Complaint Review: JSM International Wheeler Imports

JSM International Wheeler Imports Ripoff Alleges to sell $80 Samsonite luggage for $20 and has contracts with Nike Mattel Disney and others Tigard Oregon

  • Reported By:
    Tigard Oregon
  • Submitted:
    Thu, August 03, 2006
  • Updated:
    Tue, September 12, 2006
  • JSM International Wheeler Imports
    10260 SW Nimbus Suite M-5
    Tigard, Oregon
    U.S.A.
  • Phone:
  • Category:

The job market's been dry, so I thought I'd try something new. I've worked in a lot of startups, so pulling up to a tiny windowfront in Scholls Business Center didn't put me off. Visibly new equipment is par for the course. I was surprised by my first impression: usually it's the volume of the paperwork that's noticeable, not the radio. The RISK poster facing me was, I thought, unnecessary.

I withheld my Social Security number, but put in the other information. Why did they want to know my car make & model?

Another person came in and also filled out the application, and a tall young blond man who introduced himself as "Jerry" fetched us into an office. The only question asked was, "On a scale of 1 to 10, how aggressive are you?"

I said, "Well, I could be like Boudicca and put scythes on my chariot before I drove through the Romans."
"So that's a 10." "Maybe a 9." The other applicant discussed a conviction for burglary in front of me--didn't have much of a choice--the question was on the application, and he had to discuss it. He was told that this would be a problem for the warehousing job he was applying for, but that they'd get back to him. He left.

I wish him luck. And I wish he had not been humiliated in front of a total stranger. I don't need to know if this person has a criminal record. Is this even legal?

The interview that followed was surprising: when I asked what the relationship was between Premiere Books Direct, which had placed the ad I was responding to, and Wheeler Imports, the young man assured me that I was confused. I cheerfully agreed and asked for clarification, but got none. I asked what a day on the job would be like, and he offered to schedule one next week--from 9:30 to 6:30. Compensation wasn't offered. He told me compensation was $40,000, could go to $80,000 for managers. Sales training would last 30 days.

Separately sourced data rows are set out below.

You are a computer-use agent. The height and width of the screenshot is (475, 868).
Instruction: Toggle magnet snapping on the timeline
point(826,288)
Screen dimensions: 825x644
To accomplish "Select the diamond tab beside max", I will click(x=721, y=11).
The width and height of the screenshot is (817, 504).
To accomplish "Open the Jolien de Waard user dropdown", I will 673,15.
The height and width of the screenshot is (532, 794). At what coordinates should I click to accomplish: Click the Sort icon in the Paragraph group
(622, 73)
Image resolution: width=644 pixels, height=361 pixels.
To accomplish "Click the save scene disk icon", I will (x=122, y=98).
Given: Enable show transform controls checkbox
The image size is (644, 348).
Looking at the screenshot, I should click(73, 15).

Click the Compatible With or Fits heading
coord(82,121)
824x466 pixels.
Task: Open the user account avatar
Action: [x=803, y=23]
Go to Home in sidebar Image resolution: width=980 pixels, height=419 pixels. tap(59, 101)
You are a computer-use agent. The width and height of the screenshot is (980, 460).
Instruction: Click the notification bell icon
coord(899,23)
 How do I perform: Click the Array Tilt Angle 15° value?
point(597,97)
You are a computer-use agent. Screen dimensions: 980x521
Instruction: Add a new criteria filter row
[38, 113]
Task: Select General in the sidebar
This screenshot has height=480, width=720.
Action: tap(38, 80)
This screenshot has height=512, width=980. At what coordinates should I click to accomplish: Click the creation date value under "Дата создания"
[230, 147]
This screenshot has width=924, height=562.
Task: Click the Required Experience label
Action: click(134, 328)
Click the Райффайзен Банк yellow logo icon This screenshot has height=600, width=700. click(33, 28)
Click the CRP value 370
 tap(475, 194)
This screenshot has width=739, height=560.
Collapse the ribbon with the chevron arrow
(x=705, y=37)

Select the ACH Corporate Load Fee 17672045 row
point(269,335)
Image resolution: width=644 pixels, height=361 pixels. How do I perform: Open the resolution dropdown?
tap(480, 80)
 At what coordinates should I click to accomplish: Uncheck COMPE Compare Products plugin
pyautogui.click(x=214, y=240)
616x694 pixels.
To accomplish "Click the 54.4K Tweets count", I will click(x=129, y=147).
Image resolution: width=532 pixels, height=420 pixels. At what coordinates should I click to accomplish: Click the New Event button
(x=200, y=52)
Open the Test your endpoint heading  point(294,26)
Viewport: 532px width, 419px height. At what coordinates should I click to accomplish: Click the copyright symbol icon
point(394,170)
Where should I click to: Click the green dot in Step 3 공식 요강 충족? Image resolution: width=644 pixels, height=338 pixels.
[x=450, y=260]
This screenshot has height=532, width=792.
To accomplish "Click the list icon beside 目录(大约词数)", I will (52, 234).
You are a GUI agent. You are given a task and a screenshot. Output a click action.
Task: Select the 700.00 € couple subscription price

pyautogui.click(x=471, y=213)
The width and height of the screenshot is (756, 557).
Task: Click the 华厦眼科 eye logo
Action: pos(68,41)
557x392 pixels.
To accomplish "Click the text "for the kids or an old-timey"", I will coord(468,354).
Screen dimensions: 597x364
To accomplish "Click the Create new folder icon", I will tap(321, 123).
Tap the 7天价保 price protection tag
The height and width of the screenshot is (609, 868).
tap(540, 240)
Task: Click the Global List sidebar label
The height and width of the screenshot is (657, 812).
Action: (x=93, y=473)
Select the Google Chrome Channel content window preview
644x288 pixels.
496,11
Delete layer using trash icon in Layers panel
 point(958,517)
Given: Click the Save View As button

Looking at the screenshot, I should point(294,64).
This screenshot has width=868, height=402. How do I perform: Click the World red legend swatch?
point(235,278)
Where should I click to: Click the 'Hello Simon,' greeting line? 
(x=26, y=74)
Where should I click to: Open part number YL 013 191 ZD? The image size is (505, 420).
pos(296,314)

None of this was written down. He handed me a business card--cheap and new, for JSM International--which didn't have a name on it.

This isn't usually how such positions are presented...20 minutes into a conversation with no exploration of the candidate's match, other than, "How aggressive are you on a scale of 1 to 10?"

I really wanted this to be what it purported to be: business-to-business sales of quality merchandise, so I stifled my doubts.

"I couldn't find you on the web," I said. "Wheeler Imports seems to be a car dealer."

"You're just confused," said the young man brightly. He walked me through a wall full of pictures of successful people who all have their own offices, and described one Aubrey Castile as a former employee of COMSYS who had unwittingly trained his own replacement and then been fired.

Odd, I thought, that's just what I would tell someone with a background in Corporate America about why it's good to work for yourself.

I looked at the desk: scratched and worn. No startup I've ever been in failed to buy decent desks. I began to count the number of sales techniques that I saw "Jerry" using:

1. Repeated my name periodically.
2. Maintained close, intense eye contact.
3. Told me what I wanted to hear.
4. Let me "sell myself" by rationalizing how it could be possible to sell merchandise worth having for 75% off.
5. Made fun of me when I asked a clarifying question.

On reflection, the subliminal messaging was very clear: a big RISK poster faces you, and the pictures of the "successful people" in the "manager's" office are organized into a pyramid. I couldn't miss the message if I tried.

Sharon
Tigard, Oregon
U.S.A.

1 Updates & Rebuttals


K

Woburn,
Massachusetts,
U.S.A.

sounds a lot like a company here

#2Consumer Comment

Tue, September 12, 2006

Here in MA there is a company called Image Imports aka GQ Imports and what you have expressed sounds similar to scams being run here in New England... So I guess this must be a national scam then (i wonder if they are all connected?)